Chris Nolan Thu, 12 Feb 2004 09:28:54 -0800

Michael McTernan wrote:

Hi there,

I would try to sum it up like this:

1. Discs work best when used as purely sequential devices. 2. Inserting those BLOBs takes up space somewhere. Strictly speaking, on the disc they may very well be in between certain rows.
Good points - I guess there is no way for the database to control where on
the file system the data ends up.  I wonder if using a raw parition for the
database under InnoDB would fix this?  I guess that would give the storage
engine the opportunity to put the BLOB data in a heap at one end of a disk
while keeping the table data together at the other, although this sounds
like a lot of work for the storage engine.  What would be good would be a
tool to show how 'fragmented' a database table is on disk?

A HEX editor? :-) Finding out what the developers at MySQL AB like to drink and sending them a few megalitres of it? :-)

In all seriousness, you haven't got a great many options (although I could be completely wrong, in which case some kind person on this list will enlighten / flame me), but using OPTIMIZE TABLE on MyISAM tables and ALTER TABLE TYPE = InnoDB on InnoDB tables will defrag your table for you, possibly helping matters. In each case, the table has a SHARE MODE lock set (read only), copies all existing rows to a new table such that they are positioned optimally, drops the old table and renames the new table to the original name.

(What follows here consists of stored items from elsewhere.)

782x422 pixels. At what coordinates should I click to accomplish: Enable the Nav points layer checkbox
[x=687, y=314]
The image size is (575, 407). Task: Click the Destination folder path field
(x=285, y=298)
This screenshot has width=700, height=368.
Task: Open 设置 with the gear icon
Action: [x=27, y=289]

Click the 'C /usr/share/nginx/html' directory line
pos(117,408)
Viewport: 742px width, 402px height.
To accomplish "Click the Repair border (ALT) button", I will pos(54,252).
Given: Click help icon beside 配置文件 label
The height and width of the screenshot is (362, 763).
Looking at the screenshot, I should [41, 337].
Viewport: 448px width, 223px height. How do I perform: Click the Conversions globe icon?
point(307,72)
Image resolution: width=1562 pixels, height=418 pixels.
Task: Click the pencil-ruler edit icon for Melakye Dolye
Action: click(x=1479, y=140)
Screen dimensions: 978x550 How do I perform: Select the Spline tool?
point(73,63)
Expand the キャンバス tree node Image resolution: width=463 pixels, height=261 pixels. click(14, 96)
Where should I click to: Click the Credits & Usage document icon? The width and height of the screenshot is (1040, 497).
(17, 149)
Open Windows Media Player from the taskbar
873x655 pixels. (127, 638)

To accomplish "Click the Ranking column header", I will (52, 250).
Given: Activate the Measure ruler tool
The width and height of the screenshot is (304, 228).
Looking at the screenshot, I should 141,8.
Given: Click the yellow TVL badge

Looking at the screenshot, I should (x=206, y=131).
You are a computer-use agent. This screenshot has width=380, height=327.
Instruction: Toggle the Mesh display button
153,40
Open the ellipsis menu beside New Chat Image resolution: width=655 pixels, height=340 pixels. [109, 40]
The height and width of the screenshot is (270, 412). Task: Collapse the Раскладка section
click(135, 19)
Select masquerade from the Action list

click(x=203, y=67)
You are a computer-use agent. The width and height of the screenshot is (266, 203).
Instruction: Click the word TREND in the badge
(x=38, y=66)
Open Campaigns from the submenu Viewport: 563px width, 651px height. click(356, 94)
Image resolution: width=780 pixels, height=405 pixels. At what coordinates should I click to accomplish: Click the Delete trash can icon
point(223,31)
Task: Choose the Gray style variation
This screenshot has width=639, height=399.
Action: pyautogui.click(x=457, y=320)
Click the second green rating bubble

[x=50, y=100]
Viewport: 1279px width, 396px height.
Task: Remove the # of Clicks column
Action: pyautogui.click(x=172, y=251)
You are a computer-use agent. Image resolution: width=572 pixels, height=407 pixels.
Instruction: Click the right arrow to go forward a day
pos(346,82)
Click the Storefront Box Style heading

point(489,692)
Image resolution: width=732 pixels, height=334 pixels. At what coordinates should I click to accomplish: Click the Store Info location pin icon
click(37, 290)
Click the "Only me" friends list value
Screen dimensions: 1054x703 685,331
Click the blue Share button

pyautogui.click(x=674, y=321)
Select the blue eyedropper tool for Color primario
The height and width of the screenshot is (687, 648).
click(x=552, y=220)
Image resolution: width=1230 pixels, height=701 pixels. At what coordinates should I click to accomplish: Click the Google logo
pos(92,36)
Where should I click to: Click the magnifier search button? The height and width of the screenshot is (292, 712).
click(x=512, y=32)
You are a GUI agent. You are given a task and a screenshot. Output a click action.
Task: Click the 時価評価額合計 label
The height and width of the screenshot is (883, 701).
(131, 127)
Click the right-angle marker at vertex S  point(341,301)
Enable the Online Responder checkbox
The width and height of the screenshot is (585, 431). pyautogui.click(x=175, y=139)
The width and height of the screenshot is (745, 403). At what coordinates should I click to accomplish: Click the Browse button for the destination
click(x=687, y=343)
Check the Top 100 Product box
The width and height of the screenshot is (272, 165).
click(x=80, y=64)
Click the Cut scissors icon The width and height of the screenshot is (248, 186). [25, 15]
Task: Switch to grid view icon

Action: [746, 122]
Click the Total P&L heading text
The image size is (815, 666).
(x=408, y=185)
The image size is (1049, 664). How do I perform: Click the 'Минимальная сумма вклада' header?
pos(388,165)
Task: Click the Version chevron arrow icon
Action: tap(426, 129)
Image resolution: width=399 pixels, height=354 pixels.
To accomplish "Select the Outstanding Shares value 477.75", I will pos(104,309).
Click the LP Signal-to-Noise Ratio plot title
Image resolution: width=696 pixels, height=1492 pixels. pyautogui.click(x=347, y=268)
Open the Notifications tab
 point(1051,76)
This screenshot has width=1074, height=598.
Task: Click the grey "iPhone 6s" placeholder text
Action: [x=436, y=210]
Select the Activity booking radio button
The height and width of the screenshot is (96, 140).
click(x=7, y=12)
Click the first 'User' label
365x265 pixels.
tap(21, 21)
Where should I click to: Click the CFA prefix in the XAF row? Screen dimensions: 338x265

InnoDB looks at tablespace files and raw partitions in the same way and manages space within them in a method related to that used by the Berkeley Fast File System. The only advantage of raw partition usage is bypassing filesystem logic which is very beneficial on some OSes (not Linux or any of the BSDs to my knowledge though - their FS layers are damned quick!).

3. As you may need to read over them, the disc has to seek much further and depending on the way BLOBs are placed inside the tablespace, seeking may be all over the place.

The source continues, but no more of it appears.